Task to carry out —
Return, from the data below, each line that contains the word "after".

******************************

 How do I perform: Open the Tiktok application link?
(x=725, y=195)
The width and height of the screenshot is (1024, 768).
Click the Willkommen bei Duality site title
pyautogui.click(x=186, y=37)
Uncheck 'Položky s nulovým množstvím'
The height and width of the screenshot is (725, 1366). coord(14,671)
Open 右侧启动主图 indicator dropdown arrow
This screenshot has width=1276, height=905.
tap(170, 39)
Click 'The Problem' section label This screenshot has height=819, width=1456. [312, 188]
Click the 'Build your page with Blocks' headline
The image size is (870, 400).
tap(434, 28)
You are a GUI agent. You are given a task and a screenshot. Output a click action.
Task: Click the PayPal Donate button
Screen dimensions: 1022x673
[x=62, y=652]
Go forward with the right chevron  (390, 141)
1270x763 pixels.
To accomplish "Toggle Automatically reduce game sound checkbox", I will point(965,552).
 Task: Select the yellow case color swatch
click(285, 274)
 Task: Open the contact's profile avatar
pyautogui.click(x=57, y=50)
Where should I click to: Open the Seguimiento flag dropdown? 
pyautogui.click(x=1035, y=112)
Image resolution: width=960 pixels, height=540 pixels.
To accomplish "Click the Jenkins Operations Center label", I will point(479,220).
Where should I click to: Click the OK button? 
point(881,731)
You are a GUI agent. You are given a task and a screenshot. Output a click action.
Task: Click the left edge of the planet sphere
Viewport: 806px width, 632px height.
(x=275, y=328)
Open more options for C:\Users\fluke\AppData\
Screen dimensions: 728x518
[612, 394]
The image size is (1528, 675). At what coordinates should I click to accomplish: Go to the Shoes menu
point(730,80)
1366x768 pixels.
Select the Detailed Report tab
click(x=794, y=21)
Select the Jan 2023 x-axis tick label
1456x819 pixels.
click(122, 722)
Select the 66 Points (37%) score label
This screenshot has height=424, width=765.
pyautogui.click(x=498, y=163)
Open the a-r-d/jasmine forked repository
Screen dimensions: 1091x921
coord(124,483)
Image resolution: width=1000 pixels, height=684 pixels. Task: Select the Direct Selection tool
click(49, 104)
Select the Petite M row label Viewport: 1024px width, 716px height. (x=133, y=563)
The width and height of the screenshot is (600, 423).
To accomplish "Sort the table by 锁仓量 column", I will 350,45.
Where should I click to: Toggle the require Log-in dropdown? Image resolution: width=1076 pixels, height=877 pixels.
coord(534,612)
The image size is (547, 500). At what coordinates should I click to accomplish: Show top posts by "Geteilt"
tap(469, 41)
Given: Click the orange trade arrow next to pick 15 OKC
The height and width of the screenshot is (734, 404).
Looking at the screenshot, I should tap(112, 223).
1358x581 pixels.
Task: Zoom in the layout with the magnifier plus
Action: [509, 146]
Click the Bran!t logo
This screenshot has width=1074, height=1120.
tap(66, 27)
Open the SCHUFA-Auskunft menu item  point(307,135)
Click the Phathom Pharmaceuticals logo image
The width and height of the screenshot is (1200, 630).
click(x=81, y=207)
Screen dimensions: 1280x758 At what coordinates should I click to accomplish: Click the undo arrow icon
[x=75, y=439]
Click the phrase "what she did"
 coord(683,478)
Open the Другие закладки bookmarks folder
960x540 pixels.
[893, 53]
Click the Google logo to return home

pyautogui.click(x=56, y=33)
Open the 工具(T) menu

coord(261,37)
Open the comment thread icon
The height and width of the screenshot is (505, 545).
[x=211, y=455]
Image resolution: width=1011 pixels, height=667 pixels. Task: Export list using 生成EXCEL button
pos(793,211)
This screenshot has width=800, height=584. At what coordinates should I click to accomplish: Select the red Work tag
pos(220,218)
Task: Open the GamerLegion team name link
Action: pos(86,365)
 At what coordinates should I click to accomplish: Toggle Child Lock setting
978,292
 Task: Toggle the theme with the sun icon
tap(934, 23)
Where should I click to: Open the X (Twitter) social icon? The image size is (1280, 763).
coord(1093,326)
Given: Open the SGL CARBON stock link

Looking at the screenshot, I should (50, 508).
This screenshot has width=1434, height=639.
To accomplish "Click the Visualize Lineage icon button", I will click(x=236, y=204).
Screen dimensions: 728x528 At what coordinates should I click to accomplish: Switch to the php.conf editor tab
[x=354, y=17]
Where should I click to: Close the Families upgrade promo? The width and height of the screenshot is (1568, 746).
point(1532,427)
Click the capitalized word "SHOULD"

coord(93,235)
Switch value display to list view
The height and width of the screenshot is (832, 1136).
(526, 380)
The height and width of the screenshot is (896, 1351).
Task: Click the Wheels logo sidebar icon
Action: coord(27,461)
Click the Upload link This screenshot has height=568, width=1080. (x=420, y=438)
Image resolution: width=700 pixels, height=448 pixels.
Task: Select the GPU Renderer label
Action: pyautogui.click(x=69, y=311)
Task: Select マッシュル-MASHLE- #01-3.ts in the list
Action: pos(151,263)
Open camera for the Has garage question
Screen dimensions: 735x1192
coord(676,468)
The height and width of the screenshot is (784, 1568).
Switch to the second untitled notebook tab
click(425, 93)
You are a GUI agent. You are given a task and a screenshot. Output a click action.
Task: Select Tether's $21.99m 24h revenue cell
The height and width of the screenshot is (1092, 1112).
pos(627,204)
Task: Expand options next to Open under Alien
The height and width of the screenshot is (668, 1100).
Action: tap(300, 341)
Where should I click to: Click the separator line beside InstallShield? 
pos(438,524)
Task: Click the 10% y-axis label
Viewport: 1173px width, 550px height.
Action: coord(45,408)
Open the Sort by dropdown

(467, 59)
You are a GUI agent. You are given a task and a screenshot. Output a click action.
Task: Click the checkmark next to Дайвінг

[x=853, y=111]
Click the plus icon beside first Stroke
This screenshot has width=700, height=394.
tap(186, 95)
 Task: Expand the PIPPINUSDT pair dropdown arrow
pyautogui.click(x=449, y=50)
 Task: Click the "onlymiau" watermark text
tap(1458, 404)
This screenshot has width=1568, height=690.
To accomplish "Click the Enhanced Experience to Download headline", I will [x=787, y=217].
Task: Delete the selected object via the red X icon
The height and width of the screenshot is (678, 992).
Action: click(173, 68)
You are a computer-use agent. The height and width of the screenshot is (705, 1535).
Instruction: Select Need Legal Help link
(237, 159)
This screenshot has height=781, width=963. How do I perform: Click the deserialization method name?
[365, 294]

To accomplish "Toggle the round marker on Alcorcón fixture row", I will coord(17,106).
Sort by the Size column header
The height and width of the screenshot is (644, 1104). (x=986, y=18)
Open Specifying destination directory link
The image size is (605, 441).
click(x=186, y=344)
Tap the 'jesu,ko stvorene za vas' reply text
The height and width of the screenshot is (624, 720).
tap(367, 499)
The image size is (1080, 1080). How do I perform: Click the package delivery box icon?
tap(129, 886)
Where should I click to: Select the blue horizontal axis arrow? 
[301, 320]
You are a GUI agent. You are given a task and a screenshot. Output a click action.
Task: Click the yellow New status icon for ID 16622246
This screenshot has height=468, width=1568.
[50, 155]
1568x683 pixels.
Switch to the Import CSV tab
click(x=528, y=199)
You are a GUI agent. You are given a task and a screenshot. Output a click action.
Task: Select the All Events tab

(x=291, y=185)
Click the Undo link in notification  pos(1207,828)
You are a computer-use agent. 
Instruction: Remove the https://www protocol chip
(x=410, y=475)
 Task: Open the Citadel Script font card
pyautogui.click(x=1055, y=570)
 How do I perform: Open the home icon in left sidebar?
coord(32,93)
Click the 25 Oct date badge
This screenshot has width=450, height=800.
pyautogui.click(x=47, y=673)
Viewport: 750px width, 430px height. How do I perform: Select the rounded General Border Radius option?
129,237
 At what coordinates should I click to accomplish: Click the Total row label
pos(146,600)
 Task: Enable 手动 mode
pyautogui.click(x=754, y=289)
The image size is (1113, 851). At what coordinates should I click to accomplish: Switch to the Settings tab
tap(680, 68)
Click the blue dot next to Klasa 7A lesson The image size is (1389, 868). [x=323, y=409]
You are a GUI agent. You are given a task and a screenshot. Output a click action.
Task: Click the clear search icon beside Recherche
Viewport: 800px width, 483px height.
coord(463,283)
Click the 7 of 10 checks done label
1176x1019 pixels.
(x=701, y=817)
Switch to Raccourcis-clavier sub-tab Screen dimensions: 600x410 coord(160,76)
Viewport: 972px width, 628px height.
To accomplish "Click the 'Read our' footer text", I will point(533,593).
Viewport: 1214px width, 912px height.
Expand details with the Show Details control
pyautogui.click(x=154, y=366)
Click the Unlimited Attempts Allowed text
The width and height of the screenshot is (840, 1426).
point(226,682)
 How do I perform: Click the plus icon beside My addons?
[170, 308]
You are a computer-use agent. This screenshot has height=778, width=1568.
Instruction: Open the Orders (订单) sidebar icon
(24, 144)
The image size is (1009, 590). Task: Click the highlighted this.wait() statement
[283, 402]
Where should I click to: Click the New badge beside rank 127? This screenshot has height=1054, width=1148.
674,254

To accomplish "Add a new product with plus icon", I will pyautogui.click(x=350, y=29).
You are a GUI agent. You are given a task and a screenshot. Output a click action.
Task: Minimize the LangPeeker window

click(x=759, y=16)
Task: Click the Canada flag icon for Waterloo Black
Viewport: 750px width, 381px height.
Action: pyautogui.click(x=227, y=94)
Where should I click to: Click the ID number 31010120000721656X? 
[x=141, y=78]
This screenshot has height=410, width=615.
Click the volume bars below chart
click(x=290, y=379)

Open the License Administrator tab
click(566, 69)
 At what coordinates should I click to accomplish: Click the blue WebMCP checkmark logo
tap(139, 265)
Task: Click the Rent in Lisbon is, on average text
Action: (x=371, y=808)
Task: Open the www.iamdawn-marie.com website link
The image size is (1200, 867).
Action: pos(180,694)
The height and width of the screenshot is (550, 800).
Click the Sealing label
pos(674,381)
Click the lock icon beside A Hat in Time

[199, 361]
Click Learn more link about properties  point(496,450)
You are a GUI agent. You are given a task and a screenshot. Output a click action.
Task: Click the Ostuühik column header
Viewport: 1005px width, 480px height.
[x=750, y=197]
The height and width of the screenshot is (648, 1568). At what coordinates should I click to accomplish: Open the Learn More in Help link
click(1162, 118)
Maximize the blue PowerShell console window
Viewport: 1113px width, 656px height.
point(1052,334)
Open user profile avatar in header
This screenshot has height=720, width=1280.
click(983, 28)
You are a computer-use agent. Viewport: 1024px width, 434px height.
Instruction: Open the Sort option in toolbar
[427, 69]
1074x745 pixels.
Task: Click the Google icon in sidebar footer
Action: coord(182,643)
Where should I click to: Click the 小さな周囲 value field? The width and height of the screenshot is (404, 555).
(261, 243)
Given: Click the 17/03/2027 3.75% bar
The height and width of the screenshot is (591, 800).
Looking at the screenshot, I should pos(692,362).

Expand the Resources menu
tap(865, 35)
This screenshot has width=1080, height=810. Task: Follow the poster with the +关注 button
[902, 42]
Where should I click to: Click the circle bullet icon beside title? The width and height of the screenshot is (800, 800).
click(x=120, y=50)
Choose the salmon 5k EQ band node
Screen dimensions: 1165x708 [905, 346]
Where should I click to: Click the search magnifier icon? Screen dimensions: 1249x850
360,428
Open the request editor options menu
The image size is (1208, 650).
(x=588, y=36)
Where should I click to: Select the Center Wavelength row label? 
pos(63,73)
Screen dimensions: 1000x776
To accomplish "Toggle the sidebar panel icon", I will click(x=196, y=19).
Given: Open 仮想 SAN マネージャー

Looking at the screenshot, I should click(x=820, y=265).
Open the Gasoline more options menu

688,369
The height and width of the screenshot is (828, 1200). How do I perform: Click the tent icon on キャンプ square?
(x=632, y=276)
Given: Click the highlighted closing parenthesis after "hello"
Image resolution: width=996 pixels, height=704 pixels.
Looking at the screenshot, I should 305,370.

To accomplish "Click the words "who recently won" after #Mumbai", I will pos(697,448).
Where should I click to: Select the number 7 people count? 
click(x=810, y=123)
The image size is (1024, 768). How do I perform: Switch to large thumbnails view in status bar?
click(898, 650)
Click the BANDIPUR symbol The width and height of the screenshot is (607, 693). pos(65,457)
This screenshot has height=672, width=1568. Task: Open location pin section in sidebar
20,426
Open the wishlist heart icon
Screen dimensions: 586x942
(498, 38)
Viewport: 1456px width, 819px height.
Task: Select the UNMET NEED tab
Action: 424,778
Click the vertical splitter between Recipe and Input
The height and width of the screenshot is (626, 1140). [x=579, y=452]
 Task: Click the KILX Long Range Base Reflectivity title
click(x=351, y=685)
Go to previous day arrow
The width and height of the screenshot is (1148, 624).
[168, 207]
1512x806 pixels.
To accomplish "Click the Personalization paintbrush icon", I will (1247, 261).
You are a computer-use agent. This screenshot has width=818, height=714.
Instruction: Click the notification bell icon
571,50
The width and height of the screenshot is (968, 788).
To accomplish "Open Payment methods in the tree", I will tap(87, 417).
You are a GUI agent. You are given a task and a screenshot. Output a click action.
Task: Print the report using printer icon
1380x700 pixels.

******************************

Output for this task —
Given: Click the highlighted closing parenthesis after "hello"
To accomplish "Click the words "who recently won" after #Mumbai", I will pos(697,448).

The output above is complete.